**EXTRAIT DE LETTRE**
Si je n’étais pas guédé de vers, je crois que j’en ferais pour M. de Laudon. La prise de Schweidnitz[1] me paraît la plus belle action de toute la guerre, et celle que l’on fait aux jésuites me paraît vive.

Il me vint ces jours passés un jésuite portugais qui me dit qu’il sortait de l’Italie, parce qu’ils y étaient trop mal venus. Il me demanda de l’emploi dans ma maison : cela me fit souvenir de l’aumônier Poussatin[2]. Je lui proposai d’être laquais, il accepta ; et sans Mme Denis, qui n’en voulut point, il aurait eu l’honneur de vous servir à boire à votre passage. C’est dommage que cette affaire soit manquée.

Je vous présente mon très-tendre respect.


4719. — À M. LE MARÉCHAL DUC DE RICHELIEU.
À Ferney, 25 octobre.

**CONSIGNE 1**
Traduisez en anglais cette phrase de l'extrait de lettre : « C’est dommage que cette affaire soit manquée. »
**CONSIGNE 2**
Poursuivez l'extrait de lettre après la date qui le termine, en rédigeant la suite adressée au maréchal duc de Richelieu.

**JEU DE DONNÉES**
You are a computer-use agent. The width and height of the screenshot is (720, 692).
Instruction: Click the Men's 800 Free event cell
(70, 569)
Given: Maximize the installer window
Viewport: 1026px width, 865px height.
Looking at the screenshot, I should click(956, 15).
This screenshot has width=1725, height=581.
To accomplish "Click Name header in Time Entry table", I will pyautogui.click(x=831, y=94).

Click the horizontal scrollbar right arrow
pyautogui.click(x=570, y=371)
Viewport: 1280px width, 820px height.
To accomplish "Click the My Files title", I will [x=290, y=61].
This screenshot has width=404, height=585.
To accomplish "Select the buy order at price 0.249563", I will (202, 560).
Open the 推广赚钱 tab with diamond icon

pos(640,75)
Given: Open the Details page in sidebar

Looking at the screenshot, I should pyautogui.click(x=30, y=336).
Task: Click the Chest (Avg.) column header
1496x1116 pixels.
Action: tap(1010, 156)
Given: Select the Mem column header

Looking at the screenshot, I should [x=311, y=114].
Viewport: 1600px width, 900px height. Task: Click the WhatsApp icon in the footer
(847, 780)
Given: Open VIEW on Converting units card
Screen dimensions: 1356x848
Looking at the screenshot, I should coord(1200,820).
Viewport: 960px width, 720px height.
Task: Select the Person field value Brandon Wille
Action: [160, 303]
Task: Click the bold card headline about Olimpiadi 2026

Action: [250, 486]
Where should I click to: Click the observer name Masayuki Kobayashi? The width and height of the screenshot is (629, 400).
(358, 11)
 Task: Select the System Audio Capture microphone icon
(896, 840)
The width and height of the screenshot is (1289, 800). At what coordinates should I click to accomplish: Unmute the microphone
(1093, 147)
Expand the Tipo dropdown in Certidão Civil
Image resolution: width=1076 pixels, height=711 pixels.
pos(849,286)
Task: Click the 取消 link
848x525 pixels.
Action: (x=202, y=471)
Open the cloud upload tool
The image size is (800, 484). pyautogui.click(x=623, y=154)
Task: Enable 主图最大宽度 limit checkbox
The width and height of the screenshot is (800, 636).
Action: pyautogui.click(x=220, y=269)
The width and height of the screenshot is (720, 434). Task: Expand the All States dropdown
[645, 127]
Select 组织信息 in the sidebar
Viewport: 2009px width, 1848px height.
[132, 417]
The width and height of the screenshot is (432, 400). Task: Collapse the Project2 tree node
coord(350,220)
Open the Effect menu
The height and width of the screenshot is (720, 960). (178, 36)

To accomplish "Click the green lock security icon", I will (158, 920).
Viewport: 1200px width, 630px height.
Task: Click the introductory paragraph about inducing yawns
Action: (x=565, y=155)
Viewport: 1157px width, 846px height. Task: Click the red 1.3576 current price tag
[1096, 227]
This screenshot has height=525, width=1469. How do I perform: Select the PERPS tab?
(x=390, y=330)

**RÉPONSE 1**
It is a pity that this affair fell through.

**RÉPONSE 2**
Vous dites, monseigneur le maréchal, que mes lettres ne sont point gaies. M. le duc de Villars m’en a averti ; mais il se porte bien, il digère, il s’en retourne gros et gras. Ce n’est guère qu’à ces conditions qu’on est de bonne humeur. D’ailleurs il n’a rien à faire, et moi, je compile, compile. Je veux laisser un petit monument des sottises humaines, à commencer par notre guerre, et à finir par Malagrida. Si je ne vous écris point, j’écris au moins quelques pages sur votre compte. Vous clorez, s’il vous plaît, le siècle de Louis XIV, car vous êtes né sous lui ; vous êtes du bon temps. Songez donc qu’un homme qui vit dans les Alpes, qui fait de l’histoire et des tragédies, doit être un homme un peu sérieux. Je ne vous ennuie point de mes rêveries, car vous, qui êtes très-gai, vous affubleriez votre serviteur de quelque bonne plaisanterie qui dérangerait ma gravité.

On dit qu’il ne faut pas pendre le prédicant de Caussade[3], parce que c’en serait trop de griller des jésuites à Lisbonne, et de pendre des pasteurs évangéliques en France. Je m’en remets sur cela à votre conscience.

  1. Prise par les Autrichiens en 1757, reprise par le roi de Prusse en 1758, emportée de surprise et d’assaut par Laudon, le 1er octobre 1761.
  2. Mémoires de Gramont, chap. viii.
  3. Il fut pendu : voyez le Récit fidèle de la mort édifiante de M. Rochette, ministre en France, exécuté à Toulouse le 18 février 1762, pour causes de religion. La Haye, 1762, in-8°.